While many of those who are employed are focused on the current climate of COVID-19, there has also been a sudden surge of changes within New York’s legal structure. The list of updates includes wage deduction claims, the impact of cannabis legalization in the workplace, expanded protection for whistleblowers, and new notice requirement for monitoring employees’ emails, phones, and internet usage.
On August 19, 2021, the No Wage Theft Loophole Act (the “Act”) became effective. The Act amended §§193 and 198 of the New York Labor Law. The Act allows employees to assert statutory claims against their employers for any unpaid wages. The Act was amended to postulate that “there is no exception to liability. . . for the unauthorized failure to pay wages, benefits, or wage supplements.” In short, this Act is to clarify that employees must be paid what they are owed. Furthermore, for employers to avoid disputes, they should ensure that any and all agreements are clearly documented and that changes are signed by both the employee and employer.

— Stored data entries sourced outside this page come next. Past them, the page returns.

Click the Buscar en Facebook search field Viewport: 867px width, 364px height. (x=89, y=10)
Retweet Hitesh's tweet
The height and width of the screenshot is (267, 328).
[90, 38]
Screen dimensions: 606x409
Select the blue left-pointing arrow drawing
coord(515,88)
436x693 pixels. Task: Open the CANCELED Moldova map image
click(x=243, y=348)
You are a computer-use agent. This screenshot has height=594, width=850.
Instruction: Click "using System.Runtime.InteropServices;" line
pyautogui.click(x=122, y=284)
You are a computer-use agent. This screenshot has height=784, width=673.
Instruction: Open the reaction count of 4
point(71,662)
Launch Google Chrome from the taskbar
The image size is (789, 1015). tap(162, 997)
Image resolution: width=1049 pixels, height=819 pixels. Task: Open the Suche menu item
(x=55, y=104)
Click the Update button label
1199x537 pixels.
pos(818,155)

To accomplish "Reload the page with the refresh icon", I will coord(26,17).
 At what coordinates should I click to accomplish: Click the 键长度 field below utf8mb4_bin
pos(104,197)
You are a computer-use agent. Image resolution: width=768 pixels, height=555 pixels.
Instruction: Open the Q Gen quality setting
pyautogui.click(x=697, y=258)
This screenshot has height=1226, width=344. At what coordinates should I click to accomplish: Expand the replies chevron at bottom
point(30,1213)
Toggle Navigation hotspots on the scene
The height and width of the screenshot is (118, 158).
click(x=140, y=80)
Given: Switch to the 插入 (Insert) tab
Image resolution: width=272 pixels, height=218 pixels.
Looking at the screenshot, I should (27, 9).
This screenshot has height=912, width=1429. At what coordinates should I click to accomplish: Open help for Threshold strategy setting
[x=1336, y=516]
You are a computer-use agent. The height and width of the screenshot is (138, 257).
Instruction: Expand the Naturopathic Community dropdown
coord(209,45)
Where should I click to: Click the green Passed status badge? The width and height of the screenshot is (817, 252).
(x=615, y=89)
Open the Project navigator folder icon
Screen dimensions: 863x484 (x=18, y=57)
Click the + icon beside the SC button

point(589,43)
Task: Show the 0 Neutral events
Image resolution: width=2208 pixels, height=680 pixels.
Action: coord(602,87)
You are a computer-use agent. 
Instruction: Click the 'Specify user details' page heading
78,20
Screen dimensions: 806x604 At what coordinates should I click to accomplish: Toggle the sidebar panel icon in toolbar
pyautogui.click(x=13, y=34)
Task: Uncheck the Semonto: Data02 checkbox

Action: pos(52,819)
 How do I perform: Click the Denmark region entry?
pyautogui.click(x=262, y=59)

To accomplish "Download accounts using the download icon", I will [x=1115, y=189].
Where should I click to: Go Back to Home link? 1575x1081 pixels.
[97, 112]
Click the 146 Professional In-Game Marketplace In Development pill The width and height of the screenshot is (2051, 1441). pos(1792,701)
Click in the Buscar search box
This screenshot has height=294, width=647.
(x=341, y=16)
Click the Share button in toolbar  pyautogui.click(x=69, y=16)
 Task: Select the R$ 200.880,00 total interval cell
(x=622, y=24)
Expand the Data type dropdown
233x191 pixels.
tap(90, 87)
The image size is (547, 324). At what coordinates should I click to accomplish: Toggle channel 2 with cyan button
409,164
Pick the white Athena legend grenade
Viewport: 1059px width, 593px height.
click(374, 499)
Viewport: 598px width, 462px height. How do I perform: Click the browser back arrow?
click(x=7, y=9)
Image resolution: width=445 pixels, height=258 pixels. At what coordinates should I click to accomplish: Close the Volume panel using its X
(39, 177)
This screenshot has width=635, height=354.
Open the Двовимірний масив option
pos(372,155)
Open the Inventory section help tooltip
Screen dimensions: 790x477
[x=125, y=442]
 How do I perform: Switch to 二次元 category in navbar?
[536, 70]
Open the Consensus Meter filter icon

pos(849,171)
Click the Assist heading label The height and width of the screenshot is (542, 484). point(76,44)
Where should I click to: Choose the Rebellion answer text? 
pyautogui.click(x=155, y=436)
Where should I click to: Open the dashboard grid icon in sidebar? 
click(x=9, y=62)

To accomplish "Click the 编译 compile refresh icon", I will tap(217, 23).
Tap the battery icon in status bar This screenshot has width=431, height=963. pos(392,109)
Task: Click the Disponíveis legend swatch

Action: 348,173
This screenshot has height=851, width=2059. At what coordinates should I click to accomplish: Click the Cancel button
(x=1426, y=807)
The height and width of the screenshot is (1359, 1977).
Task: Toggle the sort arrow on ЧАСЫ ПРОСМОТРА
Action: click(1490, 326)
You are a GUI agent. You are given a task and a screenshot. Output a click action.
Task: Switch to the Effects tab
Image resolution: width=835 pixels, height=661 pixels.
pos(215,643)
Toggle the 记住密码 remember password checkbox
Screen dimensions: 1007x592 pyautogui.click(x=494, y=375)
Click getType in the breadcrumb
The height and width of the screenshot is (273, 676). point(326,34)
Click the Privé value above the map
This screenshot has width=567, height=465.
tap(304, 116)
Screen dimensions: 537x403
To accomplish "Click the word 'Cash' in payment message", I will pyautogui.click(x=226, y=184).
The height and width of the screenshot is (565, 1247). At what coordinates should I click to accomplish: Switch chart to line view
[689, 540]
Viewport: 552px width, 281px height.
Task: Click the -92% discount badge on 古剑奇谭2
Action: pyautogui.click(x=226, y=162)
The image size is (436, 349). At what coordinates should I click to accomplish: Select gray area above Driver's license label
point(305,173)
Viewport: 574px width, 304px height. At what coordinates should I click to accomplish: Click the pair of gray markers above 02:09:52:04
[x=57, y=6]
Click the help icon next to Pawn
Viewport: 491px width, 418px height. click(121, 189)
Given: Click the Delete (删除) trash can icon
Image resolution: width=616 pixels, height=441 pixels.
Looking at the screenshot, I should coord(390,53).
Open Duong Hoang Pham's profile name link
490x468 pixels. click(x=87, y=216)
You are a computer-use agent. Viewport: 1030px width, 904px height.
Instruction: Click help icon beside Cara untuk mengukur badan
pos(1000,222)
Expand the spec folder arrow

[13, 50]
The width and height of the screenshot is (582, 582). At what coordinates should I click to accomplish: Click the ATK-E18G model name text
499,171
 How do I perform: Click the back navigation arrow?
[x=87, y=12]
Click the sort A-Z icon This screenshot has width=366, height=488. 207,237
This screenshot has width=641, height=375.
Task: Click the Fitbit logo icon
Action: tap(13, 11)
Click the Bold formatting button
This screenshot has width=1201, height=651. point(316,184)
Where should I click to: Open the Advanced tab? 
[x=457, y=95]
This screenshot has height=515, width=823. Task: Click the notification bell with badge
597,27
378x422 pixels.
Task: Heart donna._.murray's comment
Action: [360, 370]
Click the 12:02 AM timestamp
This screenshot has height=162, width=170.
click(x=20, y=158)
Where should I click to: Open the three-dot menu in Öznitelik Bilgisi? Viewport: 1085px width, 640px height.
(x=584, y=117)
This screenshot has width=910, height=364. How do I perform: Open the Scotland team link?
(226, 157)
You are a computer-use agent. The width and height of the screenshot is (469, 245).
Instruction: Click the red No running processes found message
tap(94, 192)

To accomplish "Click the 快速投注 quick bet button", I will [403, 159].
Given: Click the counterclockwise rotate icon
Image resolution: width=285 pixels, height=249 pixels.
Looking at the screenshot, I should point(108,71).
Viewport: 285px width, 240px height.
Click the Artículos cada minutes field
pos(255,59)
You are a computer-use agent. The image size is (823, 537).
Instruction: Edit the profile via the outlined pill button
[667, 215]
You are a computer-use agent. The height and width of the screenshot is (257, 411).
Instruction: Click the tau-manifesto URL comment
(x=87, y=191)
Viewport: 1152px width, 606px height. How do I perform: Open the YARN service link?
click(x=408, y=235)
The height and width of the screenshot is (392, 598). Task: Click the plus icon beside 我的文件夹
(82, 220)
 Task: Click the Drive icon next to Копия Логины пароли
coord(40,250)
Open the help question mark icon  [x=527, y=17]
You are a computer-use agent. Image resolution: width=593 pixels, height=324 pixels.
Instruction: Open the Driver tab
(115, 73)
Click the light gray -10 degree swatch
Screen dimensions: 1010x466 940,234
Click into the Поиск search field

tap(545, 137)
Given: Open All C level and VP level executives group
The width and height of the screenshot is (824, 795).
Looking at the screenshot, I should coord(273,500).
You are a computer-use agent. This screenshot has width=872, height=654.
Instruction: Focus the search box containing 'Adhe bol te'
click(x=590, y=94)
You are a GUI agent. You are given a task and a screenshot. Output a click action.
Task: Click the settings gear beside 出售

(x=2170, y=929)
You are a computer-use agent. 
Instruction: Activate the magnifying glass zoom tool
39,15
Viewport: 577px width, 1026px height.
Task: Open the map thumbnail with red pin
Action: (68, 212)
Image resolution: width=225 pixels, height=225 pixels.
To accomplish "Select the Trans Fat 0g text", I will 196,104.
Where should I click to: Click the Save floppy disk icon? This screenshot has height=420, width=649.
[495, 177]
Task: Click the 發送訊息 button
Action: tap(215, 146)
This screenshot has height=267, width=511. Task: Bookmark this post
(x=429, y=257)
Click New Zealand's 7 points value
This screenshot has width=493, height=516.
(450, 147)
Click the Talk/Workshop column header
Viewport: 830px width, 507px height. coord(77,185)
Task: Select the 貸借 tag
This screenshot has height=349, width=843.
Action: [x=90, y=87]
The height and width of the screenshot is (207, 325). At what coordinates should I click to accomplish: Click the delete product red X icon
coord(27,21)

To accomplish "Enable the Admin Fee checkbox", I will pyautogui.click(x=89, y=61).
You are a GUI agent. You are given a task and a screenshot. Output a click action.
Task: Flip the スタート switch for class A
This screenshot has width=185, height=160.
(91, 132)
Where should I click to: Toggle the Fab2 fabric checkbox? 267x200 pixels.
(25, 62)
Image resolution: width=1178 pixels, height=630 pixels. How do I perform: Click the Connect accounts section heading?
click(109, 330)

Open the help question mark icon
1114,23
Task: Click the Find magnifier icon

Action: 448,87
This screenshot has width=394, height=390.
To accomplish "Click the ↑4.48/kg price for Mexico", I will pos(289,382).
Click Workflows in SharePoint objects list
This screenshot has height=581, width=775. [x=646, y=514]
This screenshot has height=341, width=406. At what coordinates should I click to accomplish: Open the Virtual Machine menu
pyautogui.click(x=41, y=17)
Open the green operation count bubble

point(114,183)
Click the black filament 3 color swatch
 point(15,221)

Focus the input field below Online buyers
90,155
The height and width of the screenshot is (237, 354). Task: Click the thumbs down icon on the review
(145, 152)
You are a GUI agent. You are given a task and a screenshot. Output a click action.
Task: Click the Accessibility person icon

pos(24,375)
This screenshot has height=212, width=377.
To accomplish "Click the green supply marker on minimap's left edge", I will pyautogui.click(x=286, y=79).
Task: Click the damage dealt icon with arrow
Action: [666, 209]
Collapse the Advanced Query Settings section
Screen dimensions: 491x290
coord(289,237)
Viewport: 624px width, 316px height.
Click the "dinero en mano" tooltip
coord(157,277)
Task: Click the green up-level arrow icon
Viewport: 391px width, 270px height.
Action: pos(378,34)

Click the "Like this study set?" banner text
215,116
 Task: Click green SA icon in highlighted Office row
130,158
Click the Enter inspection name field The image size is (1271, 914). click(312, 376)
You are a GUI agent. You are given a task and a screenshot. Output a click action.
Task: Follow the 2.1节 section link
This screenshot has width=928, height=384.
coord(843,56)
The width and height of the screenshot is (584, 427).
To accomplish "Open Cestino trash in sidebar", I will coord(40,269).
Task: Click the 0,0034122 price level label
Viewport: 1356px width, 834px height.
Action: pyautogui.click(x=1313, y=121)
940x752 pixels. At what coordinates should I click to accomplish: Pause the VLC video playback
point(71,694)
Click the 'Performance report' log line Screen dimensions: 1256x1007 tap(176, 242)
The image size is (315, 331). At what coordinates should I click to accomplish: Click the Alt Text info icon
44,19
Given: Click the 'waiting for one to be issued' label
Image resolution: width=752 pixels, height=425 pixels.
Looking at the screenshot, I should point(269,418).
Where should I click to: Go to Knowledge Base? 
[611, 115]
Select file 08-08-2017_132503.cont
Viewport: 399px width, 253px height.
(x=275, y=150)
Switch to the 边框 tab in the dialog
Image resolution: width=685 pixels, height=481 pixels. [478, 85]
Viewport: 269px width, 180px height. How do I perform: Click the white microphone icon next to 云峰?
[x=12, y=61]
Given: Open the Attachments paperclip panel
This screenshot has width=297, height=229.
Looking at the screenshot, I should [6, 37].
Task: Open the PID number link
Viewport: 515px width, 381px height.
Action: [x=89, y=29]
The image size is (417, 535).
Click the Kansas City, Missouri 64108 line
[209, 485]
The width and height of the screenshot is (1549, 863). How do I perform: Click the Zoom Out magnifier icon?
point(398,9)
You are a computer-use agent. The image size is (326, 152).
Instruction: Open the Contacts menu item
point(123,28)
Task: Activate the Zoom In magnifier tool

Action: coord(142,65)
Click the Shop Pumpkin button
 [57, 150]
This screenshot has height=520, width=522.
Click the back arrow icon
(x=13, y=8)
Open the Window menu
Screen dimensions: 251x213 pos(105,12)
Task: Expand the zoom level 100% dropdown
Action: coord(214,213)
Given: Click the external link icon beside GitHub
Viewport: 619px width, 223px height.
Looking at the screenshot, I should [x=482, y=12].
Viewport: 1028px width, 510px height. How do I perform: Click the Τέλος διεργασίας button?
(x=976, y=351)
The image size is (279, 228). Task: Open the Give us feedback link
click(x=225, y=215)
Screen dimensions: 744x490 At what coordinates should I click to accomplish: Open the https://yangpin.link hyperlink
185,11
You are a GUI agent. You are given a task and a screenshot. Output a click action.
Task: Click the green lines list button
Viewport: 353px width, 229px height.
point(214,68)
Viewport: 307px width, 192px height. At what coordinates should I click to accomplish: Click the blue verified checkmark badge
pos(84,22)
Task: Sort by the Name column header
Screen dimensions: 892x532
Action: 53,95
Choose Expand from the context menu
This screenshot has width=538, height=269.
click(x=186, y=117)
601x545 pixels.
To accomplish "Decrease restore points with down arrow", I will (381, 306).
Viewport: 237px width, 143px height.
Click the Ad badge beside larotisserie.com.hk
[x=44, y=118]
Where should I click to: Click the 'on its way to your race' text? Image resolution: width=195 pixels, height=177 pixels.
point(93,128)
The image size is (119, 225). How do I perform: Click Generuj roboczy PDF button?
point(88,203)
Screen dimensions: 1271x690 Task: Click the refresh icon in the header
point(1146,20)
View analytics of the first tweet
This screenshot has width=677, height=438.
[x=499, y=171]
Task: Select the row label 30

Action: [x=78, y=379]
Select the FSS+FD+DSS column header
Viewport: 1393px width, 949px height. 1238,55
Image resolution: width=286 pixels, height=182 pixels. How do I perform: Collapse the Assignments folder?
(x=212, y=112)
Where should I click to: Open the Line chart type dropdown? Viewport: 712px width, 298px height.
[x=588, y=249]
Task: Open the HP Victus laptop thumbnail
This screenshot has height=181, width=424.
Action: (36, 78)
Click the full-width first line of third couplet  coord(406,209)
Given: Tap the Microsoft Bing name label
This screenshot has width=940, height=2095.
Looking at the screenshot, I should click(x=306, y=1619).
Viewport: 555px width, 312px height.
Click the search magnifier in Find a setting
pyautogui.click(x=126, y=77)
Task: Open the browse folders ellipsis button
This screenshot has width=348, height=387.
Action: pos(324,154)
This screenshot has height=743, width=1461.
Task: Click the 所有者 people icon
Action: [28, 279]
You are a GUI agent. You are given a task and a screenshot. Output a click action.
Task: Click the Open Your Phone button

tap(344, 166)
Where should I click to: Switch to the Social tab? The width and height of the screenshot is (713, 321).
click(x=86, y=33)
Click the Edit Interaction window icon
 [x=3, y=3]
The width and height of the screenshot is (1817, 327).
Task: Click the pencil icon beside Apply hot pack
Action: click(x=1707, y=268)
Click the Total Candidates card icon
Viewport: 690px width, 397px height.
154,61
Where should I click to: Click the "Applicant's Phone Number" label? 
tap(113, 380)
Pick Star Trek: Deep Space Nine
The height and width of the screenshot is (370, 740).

Cannabis use and the idea of full legalization in New York has been quite taboo. Despite this, on March 13, 2021, New York joined a handful of other States by legalizing cannabis. Now as a progressive state following in the footsteps of many other States such as California and Oregon, New York has followed in prohibiting discrimination against employees for use of cannabis outside of work. Under §201-D of New York Labor Law, an employer may not discriminate against any employee or applicant for the use of cannabis outside of the work hours and off the employer’s premises. Though, an employer may take action against an employee if the employee is “impaired by the use of cannabis” while working. Furthermore, employers should avoid unlawful bias on the basis of the other characteristics, including race, when implementing antagonistic job actions based on cannabis use.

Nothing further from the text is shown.